TASK DIRECTIONS —
Reproduce the entries below with "Comments" swapped for "Remarks" and every other word left as it is. Omit the pictures.

SUPPLIED DATA —

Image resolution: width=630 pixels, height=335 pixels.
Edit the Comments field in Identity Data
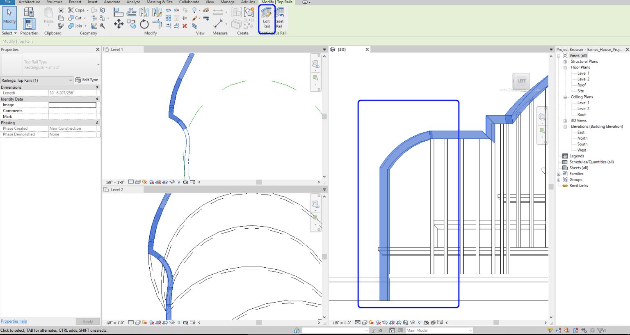pyautogui.click(x=72, y=110)
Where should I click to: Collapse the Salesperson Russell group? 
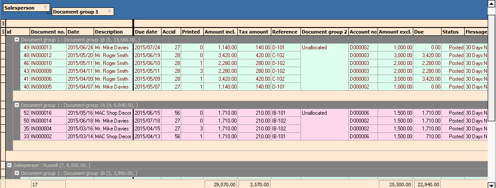coord(9,165)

TASK OUTPUT —
Image resolution: width=630 pixels, height=335 pixels.
Edit the Remarks field in Identity Data
pyautogui.click(x=72, y=110)
Where should I click to: Collapse the Salesperson Russell group? 
coord(9,165)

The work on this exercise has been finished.